En el último mes, investigadores de NIBIO han estado sobre el terreno recogiendo muestras del suelo.
En el terreno predominan los Planosoles, un tipo de suelo conocido por su marcada transición entre capas. En la capa superior del suelo arado, se ve un rico color marrón, pero justo debajo hay un llamativo horizonte dorado, texturizado con más limo y arena. Este cambio abrupto no es sólo una señal visual: puede desempeñar un papel clave en la forma en que el agua y los nutrientes se mueven por el paisaje.

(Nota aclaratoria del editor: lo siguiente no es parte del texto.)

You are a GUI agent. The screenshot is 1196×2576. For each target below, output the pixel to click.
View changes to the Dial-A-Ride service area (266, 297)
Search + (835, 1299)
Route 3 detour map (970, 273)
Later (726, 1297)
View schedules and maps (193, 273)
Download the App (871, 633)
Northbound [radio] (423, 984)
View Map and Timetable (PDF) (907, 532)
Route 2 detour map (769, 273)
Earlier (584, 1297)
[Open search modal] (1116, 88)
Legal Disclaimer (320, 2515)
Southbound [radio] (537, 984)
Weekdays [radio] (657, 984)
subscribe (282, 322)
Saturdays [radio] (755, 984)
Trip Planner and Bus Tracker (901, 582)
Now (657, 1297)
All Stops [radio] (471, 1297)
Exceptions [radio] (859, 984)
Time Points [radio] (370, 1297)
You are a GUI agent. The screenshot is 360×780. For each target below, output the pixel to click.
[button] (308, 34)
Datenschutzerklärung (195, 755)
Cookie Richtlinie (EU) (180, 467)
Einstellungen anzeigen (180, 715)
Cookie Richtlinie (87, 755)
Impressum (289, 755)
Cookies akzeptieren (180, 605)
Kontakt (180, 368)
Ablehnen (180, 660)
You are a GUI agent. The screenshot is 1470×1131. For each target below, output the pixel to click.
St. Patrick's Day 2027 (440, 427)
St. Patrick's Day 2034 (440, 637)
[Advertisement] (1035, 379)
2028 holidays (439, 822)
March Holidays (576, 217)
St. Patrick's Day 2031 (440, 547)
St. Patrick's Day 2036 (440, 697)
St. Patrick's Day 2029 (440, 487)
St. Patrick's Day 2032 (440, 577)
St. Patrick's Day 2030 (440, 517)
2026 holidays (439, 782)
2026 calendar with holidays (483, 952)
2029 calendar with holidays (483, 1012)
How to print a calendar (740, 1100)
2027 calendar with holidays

Comprender estas propiedades del suelo es crucial. Los datos que está recopilando el equipo del NIBIO servirán para elaborar modelos avanzados del suelo que nos ayudarán a predecir cómo responden estos sistemas a las distintas prácticas de gestión de la tierra. La gestión es importante aquí Debido al riesgo de erosión en esta región, se anima a los agricultores locales a no arar en otoño. Esta práctica ayuda a reducir la escorrentía y la pérdida de partículas del suelo -junto con el valioso fósforo y nitrógeno- y favorece la salud del suelo a largo plazo al preservar sus reservas de carbono.
Unos suelos sanos son sinónimo de una agricultura más resistente, una mejor calidad del agua y una mayor protección contra el cambio climático. Este tipo de trabajo de campo contribuye a garantizar que nuestras políticas y prácticas se basen en datos científicos sólidos.